The authors apply an AlphaZero-like algorithm to discover new matrix multiplication algorithms. They do this by turning matrix multiplication into a one-player game, where the state represents how far from correct the current output is, moves are algorithmic instructions, and the reward is -1 per step (plus a terminal reward of -rank(final state), if the final state is not a zero tensor). On small matrices, they find that AlphaTensor can discover algorithms that use fewer scalar multiplications than the best known human-designed matrix multiplication algorithms. They apply this to find hardware-specific matmuls (by adding an additional reward equal to -time to the terminal state) that have a 10-20% larger speedup than Strassen's algorithm on NVIDIA V100s and TPU V2s (saving 4%/7.5% wall clock time).
Paper abstract:
Improving the efficiency of algorithms for fundamental computations can have a widespread impact, as it can affect the overall speed of a large amount of computations. Matrix multiplication is one such primitive task, occurring in many systems—from neural networks to scientific computing routines. The automatic discovery of algorithms using machine learning offers the prospect of reaching beyond human intuition and outperforming the current best human-designed algorithms. However, automating the algorithm discovery procedure is intricate, as the space of possible algorithms is enormous. Here we report a deep reinforcement learning approach based on AlphaZero for discovering efficient and provably correct algorithms for the multiplication of arbitrary matrices. Our agent, AlphaTensor, is trained to play a single-player game where the objective is finding tensor decompositions within a finite factor space. AlphaTensor discovered algorithms that outperform the state-of-the-art complexity for many matrix sizes. Particularly relevant is the case of 4 × 4 matrices in a finite field, where AlphaTensor’s algorithm improves on Strassen’s two-level algorithm for the first time, to our knowledge, since its discovery 50 years ago. We further showcase the flexibility of AlphaTensor through different use-cases: algorithms with state-of-the-art complexity for structured matrix multiplication and improved practical efficiency by optimizing matrix multiplication for runtime on specific hardware. Our results highlight AlphaTensor’s ability to accelerate the process of algorithmic discovery on a range of problems, and to optimize for different criteria.

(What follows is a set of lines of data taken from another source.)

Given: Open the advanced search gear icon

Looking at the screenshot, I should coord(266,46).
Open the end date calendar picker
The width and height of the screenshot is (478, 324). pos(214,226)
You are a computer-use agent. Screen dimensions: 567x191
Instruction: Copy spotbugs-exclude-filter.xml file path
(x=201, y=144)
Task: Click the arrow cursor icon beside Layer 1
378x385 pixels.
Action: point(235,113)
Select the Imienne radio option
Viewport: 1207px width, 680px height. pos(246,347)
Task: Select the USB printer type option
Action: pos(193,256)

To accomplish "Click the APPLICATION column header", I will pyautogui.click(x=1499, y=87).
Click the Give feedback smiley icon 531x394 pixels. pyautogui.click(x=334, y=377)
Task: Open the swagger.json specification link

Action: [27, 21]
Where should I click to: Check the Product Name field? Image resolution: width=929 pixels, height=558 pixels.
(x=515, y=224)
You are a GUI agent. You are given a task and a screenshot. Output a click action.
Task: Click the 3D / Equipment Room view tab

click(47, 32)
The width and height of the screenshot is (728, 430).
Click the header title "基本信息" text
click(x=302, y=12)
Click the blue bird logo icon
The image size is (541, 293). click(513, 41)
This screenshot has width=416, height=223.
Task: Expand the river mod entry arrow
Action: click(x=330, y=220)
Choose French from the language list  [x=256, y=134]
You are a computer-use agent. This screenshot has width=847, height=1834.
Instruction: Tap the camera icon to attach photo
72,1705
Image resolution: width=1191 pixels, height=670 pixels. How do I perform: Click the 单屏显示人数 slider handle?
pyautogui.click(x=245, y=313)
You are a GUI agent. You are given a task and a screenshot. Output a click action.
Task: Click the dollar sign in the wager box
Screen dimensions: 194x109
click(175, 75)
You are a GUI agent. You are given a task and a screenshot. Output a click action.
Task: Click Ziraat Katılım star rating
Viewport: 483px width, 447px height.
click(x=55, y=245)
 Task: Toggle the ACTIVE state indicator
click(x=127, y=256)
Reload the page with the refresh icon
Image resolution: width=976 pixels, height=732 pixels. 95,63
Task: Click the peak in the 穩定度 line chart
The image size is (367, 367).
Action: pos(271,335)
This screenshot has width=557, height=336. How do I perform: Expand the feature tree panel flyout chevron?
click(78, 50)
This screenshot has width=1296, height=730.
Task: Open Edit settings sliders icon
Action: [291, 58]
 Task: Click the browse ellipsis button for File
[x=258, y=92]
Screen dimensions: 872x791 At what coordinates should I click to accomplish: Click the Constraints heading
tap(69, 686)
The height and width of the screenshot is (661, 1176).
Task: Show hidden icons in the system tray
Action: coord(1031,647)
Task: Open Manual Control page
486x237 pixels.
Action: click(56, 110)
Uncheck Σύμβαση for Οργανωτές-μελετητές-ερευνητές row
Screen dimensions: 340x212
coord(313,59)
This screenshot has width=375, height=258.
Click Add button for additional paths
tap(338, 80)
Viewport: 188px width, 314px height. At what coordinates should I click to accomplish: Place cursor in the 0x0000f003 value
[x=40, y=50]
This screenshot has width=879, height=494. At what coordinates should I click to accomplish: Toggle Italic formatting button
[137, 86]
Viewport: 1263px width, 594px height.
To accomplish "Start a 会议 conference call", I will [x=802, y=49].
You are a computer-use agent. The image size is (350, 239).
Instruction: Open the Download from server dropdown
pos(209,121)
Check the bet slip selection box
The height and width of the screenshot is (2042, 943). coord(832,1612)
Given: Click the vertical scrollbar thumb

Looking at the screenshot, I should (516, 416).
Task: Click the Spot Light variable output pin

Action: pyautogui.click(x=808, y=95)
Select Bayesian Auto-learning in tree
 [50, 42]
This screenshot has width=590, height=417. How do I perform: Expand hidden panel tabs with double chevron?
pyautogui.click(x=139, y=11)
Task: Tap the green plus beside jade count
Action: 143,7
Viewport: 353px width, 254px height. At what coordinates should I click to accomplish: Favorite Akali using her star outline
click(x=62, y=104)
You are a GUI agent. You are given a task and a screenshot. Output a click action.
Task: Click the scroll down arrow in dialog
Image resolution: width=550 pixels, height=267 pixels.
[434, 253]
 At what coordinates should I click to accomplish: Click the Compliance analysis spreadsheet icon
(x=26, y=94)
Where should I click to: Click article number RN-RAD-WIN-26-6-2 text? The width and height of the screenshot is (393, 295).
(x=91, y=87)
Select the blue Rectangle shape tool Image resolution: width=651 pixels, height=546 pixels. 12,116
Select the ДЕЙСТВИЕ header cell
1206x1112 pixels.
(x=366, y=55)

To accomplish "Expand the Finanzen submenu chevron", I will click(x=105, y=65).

I'm surprised they got a paper out of this. The optimization problem they're solving isn't actually that hard at small sizes (like the example in Deepmind's post) and does not require deep learning; I played around with it just using a vanilla solver from scipy a few years ago, and found similar results. I assume the reason nobody bothered to publish results like Deepmind found is that they don't yield a big-O speedup on recursive decompositions compared to just using Strassen's algorithm; that was why I never bothered writing up the results from my own playing around.
[ETA: actually they did find a big-O speedup over Strassen, see Paul below.]
Computationally brute-forcing the optimization problem for Strassen's algorithm certainly isn't a new idea, and it doesn't look like the deep learning part actually made any difference. Which isn't surprising; IIUC researchers in the area generally expect that practically-useful further big-O improvements on matmul will need a different functional form from Strassen (and therefore wouldn't be in the search space of the optimization problem for Strassen-like algorithms). The Strassen-like optimization problem has been pretty heavily searched for decades now.
That's a very important correction. For real arithmetic they only improve for rectangular matrices (e.g. 3x4 multiplied by 4x5) which is less important and less well studied.